Was ist das Besondere der Angebote von „Kultur macht stark“?
Wir fördern Projekte, die von lokalen Bündnissen für Bildung auf die Beine gestellt werden. Das sind Zusammenschlüsse etwa aus Jugendzentren, Kultureinrichtungen, Vereinen, aber auch verschiedenen Bildungsinstitutionen. Es gibt immer einen Bündnispartner, der das kulturelle und pädagogische Know-how mitbringt, und einen, der den Zugang zu den Kindern und Jugendlichen hat, weil er in einem bestimmten Stadtviertel aktiv ist oder aus der Sozialarbeit kommt. Diese Bündnisse kennen die Situation vor Ort genau und sprechen die Kinder und Jugendlichen oft persönlich an. Um das Interesse zu wecken, gibt es häufig Schnupperangebote, in viele Projekte werden auch Eltern eingebunden. Engagierte Pädagoginnen und Pädagogen, Kulturschaffende und Sozialarbeiterinnen und Sozialarbeiter arbeiten eng zusammen und können auf die Bedürfnisse der Kinder und Jugendlichen eingehen. Das ist ein großes Plus des Programms. Über 10.000 Bündnisse bundesweit waren so bisher aktiv und haben schon mehr als 23.000 Projekte durchgeführt. „Kultur macht stark“ funktioniert, weil sich so viele kompetente und engagierte Menschen vor Ort dafür einsetzen.
Und die Schulen lassen Sie ganz außen vor?
Nein, keineswegs! Schulen sind sogar bei 45 Prozent der Bündnisse als aktiver Partner mit dabei. Kinder und Jugendliche können hier direkt angesprochen werden, die Hürde, ein Angebot wahrzunehmen, ist dann nicht so groß. Wichtig ist, dass die Teilnahme an Projekten von „Kultur macht stark“ in Schulen freiwillig ist und das Angebot nicht den Unterricht ersetzt. Die moderne Schule von heute erschließt ihren Schülerinnen und Schülern neue Perspektiven und Lernwelten über ihre eigenen Angebote hinaus. Das kann hervorragend über Kooperationen mit anderen Bildungsakteuren aus dem außerschulischen Bereich erfolgen. Solche Angebote fördern das selbstgesteuerte Lernen und freiwillige Mitgestalten und schaffen eine Basis für eine gute Lernkultur insgesamt. Die Schulen können bei „Kultur macht stark“ von der Vernetzung mit anderen Bündnispartnern profitieren, neue Perspektiven entwickeln und Ressourcen gewinnen.

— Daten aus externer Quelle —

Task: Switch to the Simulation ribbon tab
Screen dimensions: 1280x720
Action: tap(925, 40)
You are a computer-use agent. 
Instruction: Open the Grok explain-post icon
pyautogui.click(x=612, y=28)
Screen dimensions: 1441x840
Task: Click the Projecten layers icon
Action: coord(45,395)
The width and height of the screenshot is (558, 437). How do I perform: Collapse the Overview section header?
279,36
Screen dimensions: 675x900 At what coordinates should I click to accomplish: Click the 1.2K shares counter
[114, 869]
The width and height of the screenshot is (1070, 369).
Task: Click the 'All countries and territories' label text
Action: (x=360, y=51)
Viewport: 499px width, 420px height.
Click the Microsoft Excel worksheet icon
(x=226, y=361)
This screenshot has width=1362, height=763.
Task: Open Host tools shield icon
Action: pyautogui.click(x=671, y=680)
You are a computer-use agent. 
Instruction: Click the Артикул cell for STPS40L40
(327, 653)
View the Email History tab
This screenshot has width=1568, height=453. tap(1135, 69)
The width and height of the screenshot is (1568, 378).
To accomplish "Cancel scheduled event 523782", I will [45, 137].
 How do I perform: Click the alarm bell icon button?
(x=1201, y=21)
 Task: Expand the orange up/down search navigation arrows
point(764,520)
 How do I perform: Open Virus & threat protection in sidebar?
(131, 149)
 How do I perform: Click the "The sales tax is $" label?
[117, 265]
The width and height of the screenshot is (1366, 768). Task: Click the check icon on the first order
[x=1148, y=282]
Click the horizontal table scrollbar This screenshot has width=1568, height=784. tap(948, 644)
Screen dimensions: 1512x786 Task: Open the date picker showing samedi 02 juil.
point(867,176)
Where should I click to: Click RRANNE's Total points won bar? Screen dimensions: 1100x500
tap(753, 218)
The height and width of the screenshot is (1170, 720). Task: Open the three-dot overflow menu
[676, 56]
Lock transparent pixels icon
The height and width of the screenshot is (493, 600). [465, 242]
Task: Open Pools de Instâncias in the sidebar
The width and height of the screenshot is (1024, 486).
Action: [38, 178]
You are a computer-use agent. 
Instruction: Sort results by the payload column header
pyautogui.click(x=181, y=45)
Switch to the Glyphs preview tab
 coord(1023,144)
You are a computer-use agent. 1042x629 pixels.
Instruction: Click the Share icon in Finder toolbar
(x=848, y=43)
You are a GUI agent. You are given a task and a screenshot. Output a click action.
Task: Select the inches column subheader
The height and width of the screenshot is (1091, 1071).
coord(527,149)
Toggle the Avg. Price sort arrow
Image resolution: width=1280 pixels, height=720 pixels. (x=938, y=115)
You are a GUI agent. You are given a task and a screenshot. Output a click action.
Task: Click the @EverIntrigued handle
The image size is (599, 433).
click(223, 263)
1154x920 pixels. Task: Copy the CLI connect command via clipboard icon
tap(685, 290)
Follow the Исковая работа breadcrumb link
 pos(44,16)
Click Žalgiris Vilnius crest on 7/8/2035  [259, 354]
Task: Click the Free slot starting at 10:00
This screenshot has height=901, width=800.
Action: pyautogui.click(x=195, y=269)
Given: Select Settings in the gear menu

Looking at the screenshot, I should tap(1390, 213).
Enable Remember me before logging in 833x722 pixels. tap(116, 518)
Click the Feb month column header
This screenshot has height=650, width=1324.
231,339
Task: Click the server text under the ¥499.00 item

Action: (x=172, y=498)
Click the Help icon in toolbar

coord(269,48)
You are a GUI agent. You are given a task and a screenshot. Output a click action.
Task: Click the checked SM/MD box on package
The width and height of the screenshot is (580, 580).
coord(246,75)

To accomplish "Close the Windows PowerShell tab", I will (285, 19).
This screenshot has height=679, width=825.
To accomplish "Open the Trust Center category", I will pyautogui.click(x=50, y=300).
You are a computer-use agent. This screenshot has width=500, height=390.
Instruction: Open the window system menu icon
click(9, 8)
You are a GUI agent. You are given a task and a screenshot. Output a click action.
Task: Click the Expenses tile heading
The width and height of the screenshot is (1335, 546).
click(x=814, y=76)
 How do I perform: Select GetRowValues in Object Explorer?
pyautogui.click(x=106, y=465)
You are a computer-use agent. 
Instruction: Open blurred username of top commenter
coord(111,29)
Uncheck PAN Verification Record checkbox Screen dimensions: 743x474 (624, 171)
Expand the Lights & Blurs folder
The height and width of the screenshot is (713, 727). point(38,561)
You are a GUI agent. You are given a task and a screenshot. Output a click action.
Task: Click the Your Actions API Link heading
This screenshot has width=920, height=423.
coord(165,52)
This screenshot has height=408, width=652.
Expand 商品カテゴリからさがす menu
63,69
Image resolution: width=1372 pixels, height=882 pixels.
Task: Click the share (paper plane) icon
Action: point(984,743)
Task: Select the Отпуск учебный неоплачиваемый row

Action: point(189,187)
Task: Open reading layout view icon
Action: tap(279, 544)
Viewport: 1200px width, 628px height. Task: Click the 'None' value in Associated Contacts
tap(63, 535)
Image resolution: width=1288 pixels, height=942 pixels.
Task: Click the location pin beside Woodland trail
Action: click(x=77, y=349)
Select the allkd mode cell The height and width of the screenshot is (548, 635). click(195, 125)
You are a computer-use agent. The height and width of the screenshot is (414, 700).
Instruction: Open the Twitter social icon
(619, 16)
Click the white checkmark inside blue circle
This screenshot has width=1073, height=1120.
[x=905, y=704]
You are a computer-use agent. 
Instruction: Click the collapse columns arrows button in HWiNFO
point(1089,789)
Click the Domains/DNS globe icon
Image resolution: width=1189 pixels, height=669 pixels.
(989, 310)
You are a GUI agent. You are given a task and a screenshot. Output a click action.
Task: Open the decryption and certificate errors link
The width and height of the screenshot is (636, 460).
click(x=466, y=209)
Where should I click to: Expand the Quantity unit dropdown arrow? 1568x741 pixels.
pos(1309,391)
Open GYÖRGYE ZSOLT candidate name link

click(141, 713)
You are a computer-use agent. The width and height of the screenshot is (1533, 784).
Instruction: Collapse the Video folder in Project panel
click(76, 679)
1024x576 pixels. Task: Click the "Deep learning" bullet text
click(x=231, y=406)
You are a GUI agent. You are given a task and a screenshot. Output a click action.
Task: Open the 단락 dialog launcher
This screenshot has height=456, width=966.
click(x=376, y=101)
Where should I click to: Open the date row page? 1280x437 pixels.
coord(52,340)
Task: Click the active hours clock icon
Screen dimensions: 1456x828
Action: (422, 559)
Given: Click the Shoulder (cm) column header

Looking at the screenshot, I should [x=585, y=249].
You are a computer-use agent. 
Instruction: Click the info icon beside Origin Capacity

Welche Unterstützung erhalten die lokalen Bündnisse für Bildung?
Die Bündnisidee ist zentral in „Kultur macht stark“. Und zugegeben – es macht Arbeit, ein lokales Bündnis zu gründen. Aber es bringt den Bündnispartnern häufig einen eigenen Vorteil. Im gemeinsamen Erarbeiten eines Projektes werden Kräfte freigesetzt, die einzig aus der Partnerschaft resultieren. Vor allem, wenn Partner zusammenarbeiten, die sonst noch keine Berührungspunkte hatten – etwa ein Theater und ein Computerclub – entstehen oft großartige Ideen. Das ist auch für die vielen Ehrenamtlichen eine lohnende Erfahrung, wie uns immer wieder bestätigt wird. In fast allen Bündnissen sind Ehrenamtliche aktiv, für deren Unterstützung ich sehr dankbar bin. Die Bündnisse werden bei ihrer Arbeit von 29 Programmpartnern unterstützt, die die Bündnisprojekte fördern und beratend begleiten. Sie bieten auch Schulungen, Veranstaltungen und Materialien für die Honorarkräfte und Ehrenamtlichen an, die mit den Kindern und Jugendlichen arbeiten. So entsteht bundesweit eine große „Kultur macht stark“-Community. Unser Ziel ist es, dass die Bündnispartner auch nach den Projekten zusammenarbeiten und dauerhaft Angebote vor Ort entstehen, die von den Kindern und Jugendlichen genutzt werden.